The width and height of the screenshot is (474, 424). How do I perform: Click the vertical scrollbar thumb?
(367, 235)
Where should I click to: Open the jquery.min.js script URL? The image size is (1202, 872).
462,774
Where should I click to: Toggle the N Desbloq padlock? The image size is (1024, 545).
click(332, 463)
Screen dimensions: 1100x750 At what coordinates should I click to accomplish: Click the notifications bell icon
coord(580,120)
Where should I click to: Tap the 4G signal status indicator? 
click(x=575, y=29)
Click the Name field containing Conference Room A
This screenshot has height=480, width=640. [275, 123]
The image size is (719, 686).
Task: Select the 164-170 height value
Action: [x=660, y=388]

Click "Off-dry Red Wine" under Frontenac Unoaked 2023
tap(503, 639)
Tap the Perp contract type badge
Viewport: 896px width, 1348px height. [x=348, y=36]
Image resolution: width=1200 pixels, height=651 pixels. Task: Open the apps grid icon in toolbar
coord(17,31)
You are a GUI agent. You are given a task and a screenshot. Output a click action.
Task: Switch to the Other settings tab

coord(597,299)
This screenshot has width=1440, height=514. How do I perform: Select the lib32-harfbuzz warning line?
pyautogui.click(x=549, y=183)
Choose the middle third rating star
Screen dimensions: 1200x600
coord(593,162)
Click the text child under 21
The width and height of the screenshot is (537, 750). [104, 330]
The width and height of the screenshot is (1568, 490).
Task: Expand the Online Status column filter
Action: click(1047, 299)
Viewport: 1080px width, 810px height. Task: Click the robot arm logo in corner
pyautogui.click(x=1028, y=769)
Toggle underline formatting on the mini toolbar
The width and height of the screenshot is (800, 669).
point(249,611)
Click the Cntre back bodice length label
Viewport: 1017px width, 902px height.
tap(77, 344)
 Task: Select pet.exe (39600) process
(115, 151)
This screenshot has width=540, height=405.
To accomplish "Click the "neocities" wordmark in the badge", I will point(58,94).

→ **TASK REQUIREMENTS**
Each record should be repeated in full, exactly as it is written.

→ **RESPONSE BELOW**
The width and height of the screenshot is (474, 424). How do I perform: Click the vertical scrollbar thumb?
(367, 235)
Where should I click to: Open the jquery.min.js script URL? The image size is (1202, 872).
462,774
Where should I click to: Toggle the N Desbloq padlock? The image size is (1024, 545).
click(332, 463)
Screen dimensions: 1100x750 At what coordinates should I click to accomplish: Click the notifications bell icon
coord(580,120)
Where should I click to: Tap the 4G signal status indicator? 
click(x=575, y=29)
Click the Name field containing Conference Room A
This screenshot has height=480, width=640. [275, 123]
The image size is (719, 686).
Task: Select the 164-170 height value
Action: [x=660, y=388]

Click "Off-dry Red Wine" under Frontenac Unoaked 2023
tap(503, 639)
Tap the Perp contract type badge
Viewport: 896px width, 1348px height. [x=348, y=36]
Image resolution: width=1200 pixels, height=651 pixels. Task: Open the apps grid icon in toolbar
coord(17,31)
You are a GUI agent. You are given a task and a screenshot. Output a click action.
Task: Switch to the Other settings tab

coord(597,299)
This screenshot has width=1440, height=514. How do I perform: Select the lib32-harfbuzz warning line?
pyautogui.click(x=549, y=183)
Choose the middle third rating star
Screen dimensions: 1200x600
coord(593,162)
Click the text child under 21
The width and height of the screenshot is (537, 750). [104, 330]
The width and height of the screenshot is (1568, 490).
Task: Expand the Online Status column filter
Action: click(1047, 299)
Viewport: 1080px width, 810px height. Task: Click the robot arm logo in corner
pyautogui.click(x=1028, y=769)
Toggle underline formatting on the mini toolbar
The width and height of the screenshot is (800, 669).
point(249,611)
Click the Cntre back bodice length label
Viewport: 1017px width, 902px height.
tap(77, 344)
 Task: Select pet.exe (39600) process
(115, 151)
This screenshot has width=540, height=405.
To accomplish "Click the "neocities" wordmark in the badge", I will point(58,94).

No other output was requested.